A crítica musical brasileira é um cartório de gosto. Funciona em horário comercial, tem fila, burocracia e carimbo — e, claro, o famoso selo de autenticidade que só vale dentro do próprio balcão. Eles não escrevem sobre música; lavram escritura. Querem definir não apenas o que é bom ou ruim, mas principalmente quem pode ou não pode fazer determinada música. São, enfim, os síndicos de prédio da estética nacional.

Eu, que cresci nos bairros baixos de Curitiba, com ônibus lotado, barro na rua e vizinho gritando jogo pela janela, sempre fiz música sofisticada. Violões em camadas, contrapontos, texturas eletroacústicas. E isso foi um escândalo para os fiscais do gosto: como assim um sujeito da periferia ousa soar erudito? A função social da periferia, segundo eles, é produzir “música periférica”: funk, rap, batidão cru, tudo devidamente enquadrado no formulário da antropologia de boteco. Eu decidi tocar fora da pasta azul — e imediatamente virei ameaça estética.

Enquanto isso, nos bairros ricos, Batel e Leblon, floresce a fauna dos artistas de fachada: os fãs de Los Hermanos, os eternos loseer manos. Rapazes de classe média alta que trocam a herança por um violão desafinado e três acordes de melancolia. Esteticamente, empobrecem-se de propósito, como se pobreza fosse traje artístico. É uma caricatura: a elite fingindo fome estética para ganhar um prato feito da crítica.

Mas a verdade é mais cruel: a cultura brasileira nunca saiu do cartório de 1922. A Semana de Arte Moderna virou certidão de nascimento, casamento e óbito da “vanguarda” nacional. Passaram-se cem anos, e ainda estamos ouvindo os ecos de um grito que, à época, foi até corajoso — mas que hoje funciona como música de espera de repartição pública. Quando se tentou mastigar o novo, veio o tropicalismo, com sua antropofagia de conveniência: Beatles com dendê, guitarra elétrica com berimbau. A crítica, como sempre, carimbou “inovador” e voltou para o cafezinho.

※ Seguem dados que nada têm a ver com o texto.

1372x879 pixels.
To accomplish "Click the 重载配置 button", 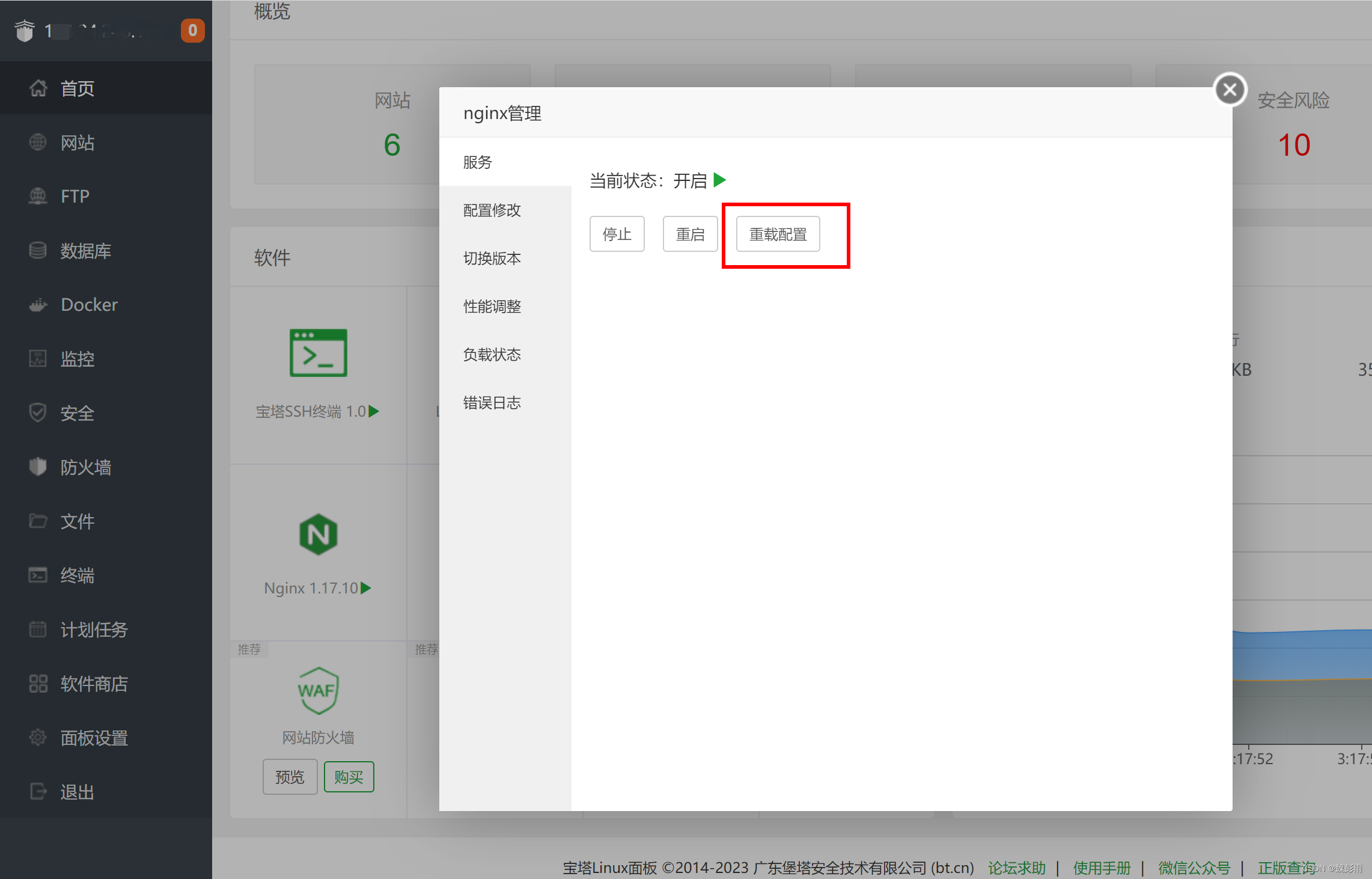I will click(778, 234).
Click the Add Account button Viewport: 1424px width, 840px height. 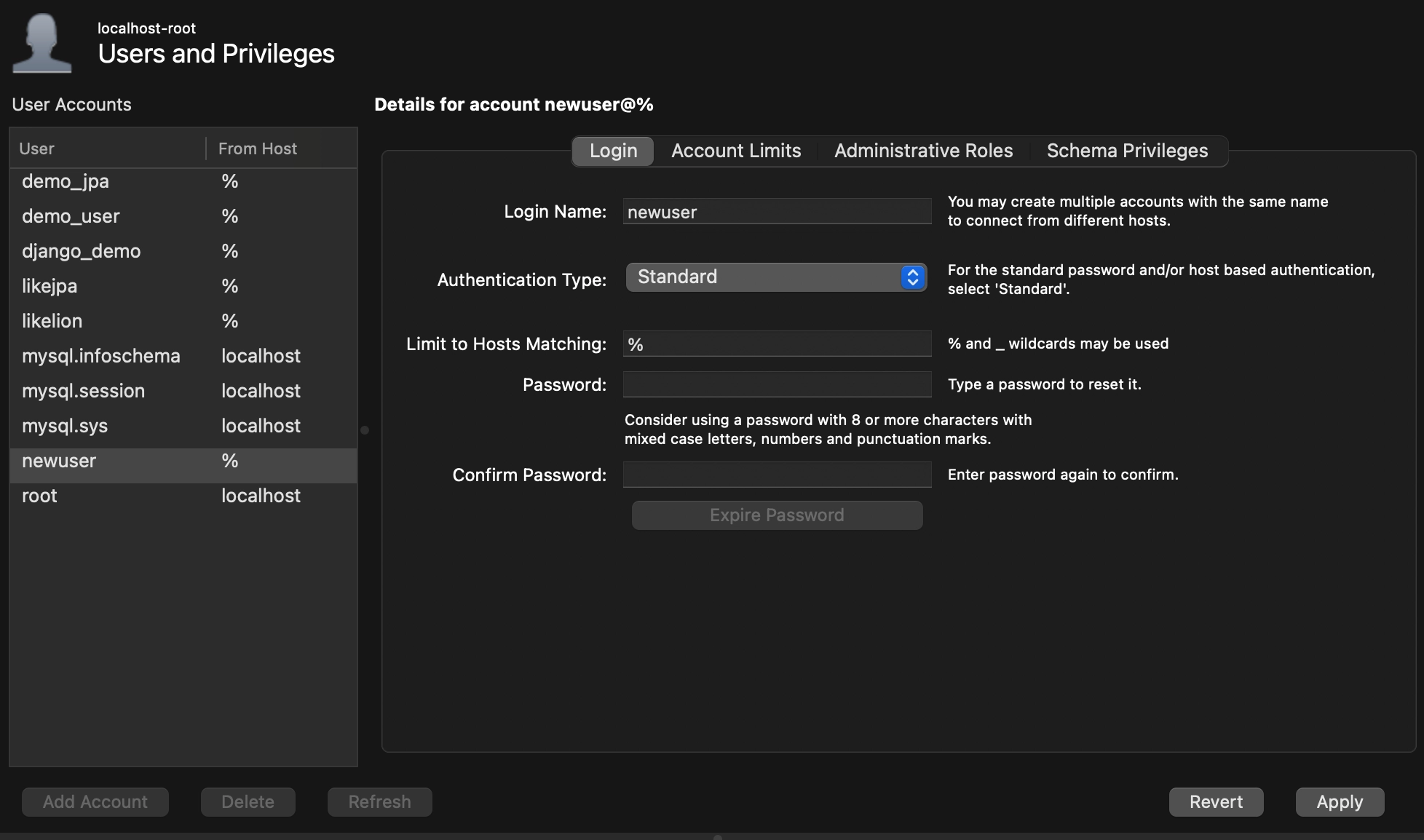click(95, 801)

Enquanto isso, a periferia continua sendo tratada como suspeita quando não cumpre seu papel de zoológico sonoro. Samba, jazz, blues e tango nasceram exatamente onde a crítica nunca olha: nos guetos, nos prostíbulos, nos becos. Mas por aqui, se alguém dos bairros baixos ousa repetir a história, é barrado na recepção, sem reconhecimento de firma.

A vida é crônica: no Brasil, a arte não progride — ela espera senha no cartório cultural, enquanto o síndico da estética decide se você pode ou não usar a piscina.